Scott, in his “Lord of the Isles,” makes allusion to the mysterious appearance of the fire :
“Now ask you whence that wondrous light
Whose fairy glow beguiled their sight?
It ne’er was known yet grey-haired eld
A superstitious credence held,
That never did a mortal hand Wake its broad glare on Carrick’s strand ;
Nay, and that on the self-same night
When Bruce crossed o’er, still gleams the light.
Yearly it gleams o’er mount and moor,
And glittering wave, and crimsoned shore—
But whether beam celestial, lent
By heaven, to aid the King’s descent;
Or fire hell-kindled from beneath,
To lure him to defeat and death;
Or were it but some meteor strange,
Of such as oft through midnight range,
Startling to traveller late and lone,
I know not -and it ne’er was known.”
A short mile south of Turnberry Castle is the farm of Kirkoswald, the residence of Douglas Graham, the hero of “Tam o’ Shanter,” who lies in the yard of the little kirk which occupies the site of an earlier church built by Oswald, a Northumbrian King of the Heptarchy, to celebrate a great victory he achieved near the spot.
A few miles south of Ayr is the little village of Dunure with its tiny harbour, and on a rocky eminence washed by the sea the ruins of a venerable castle, formerly a seat of the Marquis of Ailsa.
Proceeding southwards we see Girvan, with its little harbour and lighthouse tower, from which is exhibited a fixed red light, and then a range of precipices called Gameslouper, with the tall, gaunt ruins of Carleton Castle, to which is attached one of the wildest legends of this wild coast. This story, which is referred to in the ballad of “May Cullean,” relates that the Castle was once occupied by a terrible baron who was a “lady-killer “, in more senses than one, for he had not only contrived to marry seven wives but had released himself from them successively and successfully by throwing them from the summit of a lofty crag overhanging the sea. But the eighth time he tied the matrimonial knot he formed a noose which proved fatal to him. On leading May Cullean to the crag where he was wont to settle his domestic disputes, the lady pretended to agree to his proposals for a separate maintenance, and to prepare to take the fatal step.
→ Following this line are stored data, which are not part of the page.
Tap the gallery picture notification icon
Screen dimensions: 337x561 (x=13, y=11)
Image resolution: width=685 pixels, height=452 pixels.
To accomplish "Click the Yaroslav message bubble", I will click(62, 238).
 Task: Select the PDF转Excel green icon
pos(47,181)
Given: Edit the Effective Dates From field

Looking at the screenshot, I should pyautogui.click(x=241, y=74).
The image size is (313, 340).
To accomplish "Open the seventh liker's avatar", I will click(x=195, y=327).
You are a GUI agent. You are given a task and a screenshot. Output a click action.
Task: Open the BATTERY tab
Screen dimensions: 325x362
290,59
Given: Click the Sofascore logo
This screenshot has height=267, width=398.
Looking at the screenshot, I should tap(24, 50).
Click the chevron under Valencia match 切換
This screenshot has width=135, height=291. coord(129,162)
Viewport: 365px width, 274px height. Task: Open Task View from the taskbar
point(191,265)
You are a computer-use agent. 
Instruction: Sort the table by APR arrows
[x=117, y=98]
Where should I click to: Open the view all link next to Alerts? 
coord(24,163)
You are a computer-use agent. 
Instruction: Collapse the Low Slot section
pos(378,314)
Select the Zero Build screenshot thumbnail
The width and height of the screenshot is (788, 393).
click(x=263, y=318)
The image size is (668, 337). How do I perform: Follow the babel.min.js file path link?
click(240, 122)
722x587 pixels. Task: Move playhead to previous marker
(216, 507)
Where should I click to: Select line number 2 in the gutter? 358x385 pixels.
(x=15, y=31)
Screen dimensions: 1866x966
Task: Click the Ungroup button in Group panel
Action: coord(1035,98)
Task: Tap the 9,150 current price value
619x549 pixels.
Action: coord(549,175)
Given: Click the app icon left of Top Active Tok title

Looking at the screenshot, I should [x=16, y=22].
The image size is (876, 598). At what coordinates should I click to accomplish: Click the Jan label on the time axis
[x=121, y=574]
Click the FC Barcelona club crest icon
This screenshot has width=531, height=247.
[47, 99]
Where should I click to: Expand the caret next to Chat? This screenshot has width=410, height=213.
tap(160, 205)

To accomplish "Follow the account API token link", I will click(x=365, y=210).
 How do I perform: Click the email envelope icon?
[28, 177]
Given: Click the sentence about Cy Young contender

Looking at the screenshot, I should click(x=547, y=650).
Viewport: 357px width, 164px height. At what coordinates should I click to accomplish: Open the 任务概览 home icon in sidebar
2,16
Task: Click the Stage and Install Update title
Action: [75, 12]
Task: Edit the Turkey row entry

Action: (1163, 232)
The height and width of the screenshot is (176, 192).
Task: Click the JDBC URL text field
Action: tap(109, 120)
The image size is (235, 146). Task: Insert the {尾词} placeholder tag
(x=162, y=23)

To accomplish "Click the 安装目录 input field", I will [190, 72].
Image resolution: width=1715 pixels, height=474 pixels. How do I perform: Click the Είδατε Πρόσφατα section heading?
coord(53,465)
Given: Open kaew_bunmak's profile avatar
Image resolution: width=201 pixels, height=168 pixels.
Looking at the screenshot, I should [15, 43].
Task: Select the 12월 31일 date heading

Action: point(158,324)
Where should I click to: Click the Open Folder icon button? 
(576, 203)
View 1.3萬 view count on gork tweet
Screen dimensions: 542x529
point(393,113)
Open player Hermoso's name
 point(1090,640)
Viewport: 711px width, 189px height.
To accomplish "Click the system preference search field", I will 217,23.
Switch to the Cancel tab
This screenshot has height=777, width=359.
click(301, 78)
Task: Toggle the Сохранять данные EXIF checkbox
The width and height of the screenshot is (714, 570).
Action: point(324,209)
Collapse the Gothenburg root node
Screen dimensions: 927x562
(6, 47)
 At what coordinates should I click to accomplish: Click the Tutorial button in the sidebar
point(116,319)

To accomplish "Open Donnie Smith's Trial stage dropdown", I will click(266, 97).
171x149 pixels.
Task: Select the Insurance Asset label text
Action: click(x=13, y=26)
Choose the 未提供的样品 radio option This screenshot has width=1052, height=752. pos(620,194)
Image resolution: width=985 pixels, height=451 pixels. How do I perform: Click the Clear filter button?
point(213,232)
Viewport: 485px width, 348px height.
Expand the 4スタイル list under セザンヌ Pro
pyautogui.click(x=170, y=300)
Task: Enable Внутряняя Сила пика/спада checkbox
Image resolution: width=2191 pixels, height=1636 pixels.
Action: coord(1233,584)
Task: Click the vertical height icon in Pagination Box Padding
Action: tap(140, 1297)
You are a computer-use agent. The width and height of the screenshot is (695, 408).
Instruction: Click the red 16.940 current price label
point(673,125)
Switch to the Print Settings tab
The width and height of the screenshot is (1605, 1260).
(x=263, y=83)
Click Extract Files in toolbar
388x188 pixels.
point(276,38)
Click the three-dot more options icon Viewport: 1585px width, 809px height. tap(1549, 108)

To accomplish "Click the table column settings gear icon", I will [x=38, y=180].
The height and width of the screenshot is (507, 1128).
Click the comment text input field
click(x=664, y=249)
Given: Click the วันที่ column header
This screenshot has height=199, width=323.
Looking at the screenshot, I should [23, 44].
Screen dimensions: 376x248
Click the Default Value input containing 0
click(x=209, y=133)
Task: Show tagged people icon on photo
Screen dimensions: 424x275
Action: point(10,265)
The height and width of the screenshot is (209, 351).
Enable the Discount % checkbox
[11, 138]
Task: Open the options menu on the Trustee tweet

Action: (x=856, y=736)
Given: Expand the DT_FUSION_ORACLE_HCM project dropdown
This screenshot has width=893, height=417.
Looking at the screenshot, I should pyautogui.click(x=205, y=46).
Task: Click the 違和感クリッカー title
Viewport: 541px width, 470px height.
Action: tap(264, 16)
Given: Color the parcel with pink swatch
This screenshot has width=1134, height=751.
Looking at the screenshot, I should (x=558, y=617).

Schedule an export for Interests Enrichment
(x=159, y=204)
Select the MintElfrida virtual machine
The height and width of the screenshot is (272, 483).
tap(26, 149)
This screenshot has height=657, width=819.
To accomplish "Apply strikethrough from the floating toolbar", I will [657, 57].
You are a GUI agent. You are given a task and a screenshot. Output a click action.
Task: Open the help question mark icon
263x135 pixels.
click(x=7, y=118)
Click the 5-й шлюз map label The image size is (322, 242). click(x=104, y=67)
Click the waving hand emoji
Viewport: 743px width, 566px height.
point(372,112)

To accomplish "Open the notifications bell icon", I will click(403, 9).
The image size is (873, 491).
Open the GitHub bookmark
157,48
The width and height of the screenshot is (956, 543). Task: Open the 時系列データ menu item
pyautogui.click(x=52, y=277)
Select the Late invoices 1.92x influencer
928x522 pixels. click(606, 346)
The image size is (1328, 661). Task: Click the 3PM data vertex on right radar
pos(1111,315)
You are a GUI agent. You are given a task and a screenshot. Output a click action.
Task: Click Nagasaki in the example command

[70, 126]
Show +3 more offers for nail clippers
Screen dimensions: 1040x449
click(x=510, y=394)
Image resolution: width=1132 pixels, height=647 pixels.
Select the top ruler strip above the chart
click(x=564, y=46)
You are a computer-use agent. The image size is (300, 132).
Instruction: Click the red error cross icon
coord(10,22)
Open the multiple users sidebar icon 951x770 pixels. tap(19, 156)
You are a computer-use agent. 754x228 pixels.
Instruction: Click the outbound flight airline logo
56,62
“Her gentle limbs did she undress. “
for the purpose, but not being inclined, like Christabel, to
“Lay down in her loveliness,”
she paused in her task, and, as her beauty became every instant more unadorned, requested her companion to turn away his head for the sake of propriety. The “fause baron” complied, and the lady, seizing the opportunity and his portly person, precipitated him from the fatal cliff.